▸ Input data
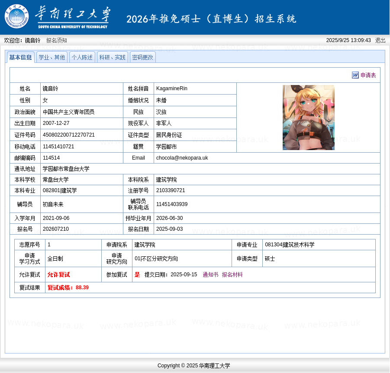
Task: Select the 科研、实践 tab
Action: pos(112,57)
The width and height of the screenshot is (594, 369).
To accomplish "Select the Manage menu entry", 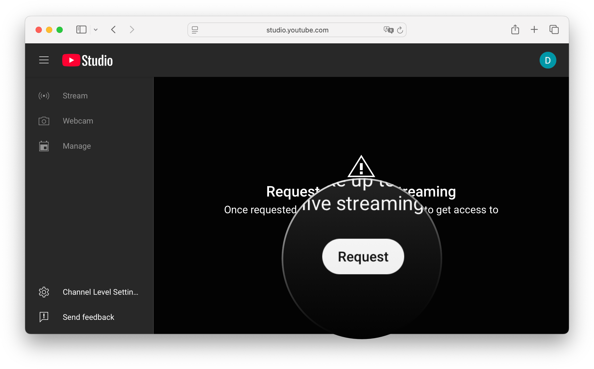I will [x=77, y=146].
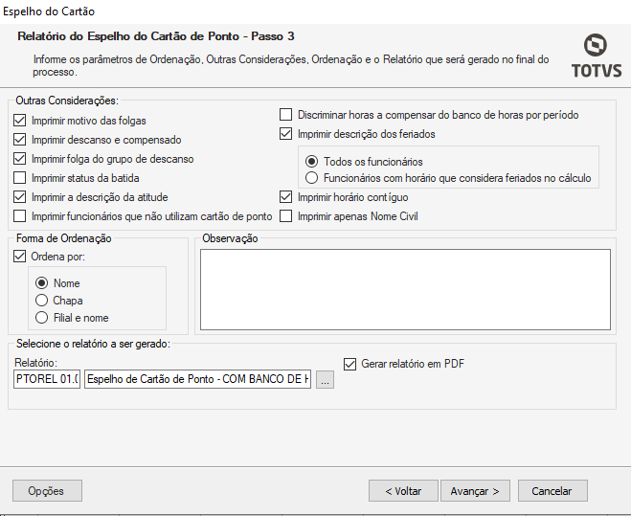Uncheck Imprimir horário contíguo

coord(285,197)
---
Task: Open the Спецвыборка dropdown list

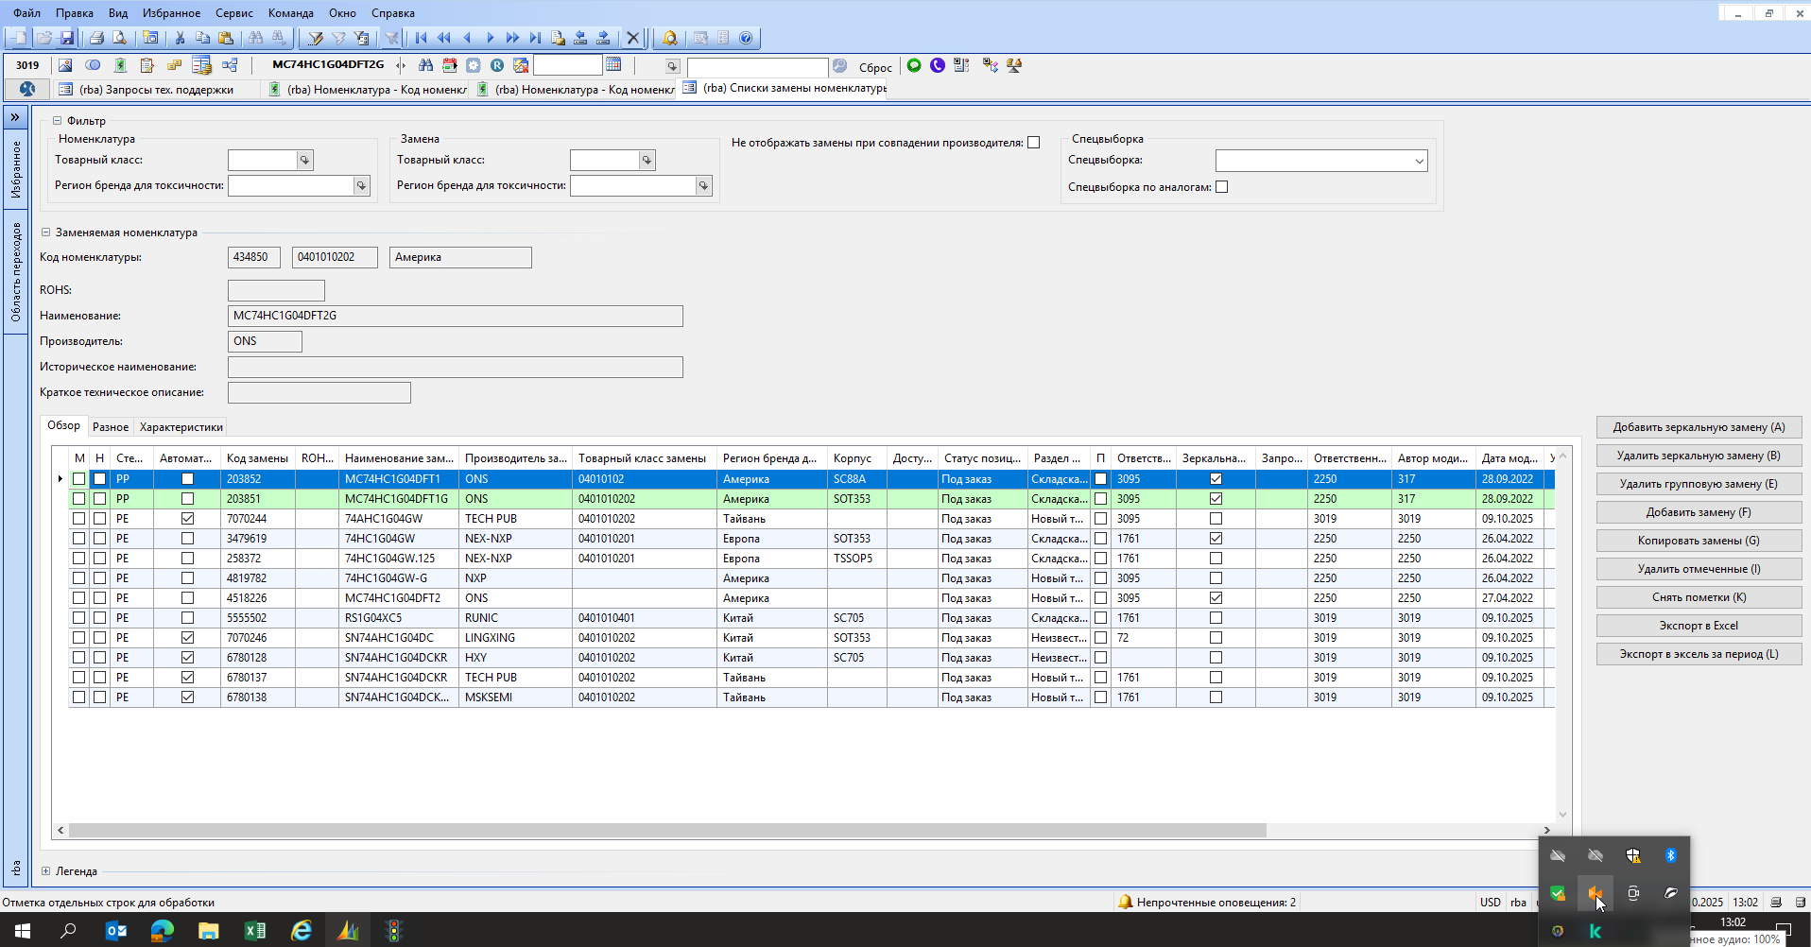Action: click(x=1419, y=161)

▸ What you need to do
List each line of the listing that contains the word "Task".

▸ Solution
Task: Select the 科研、实践 tab
Task: Open the Спецвыборка dropdown list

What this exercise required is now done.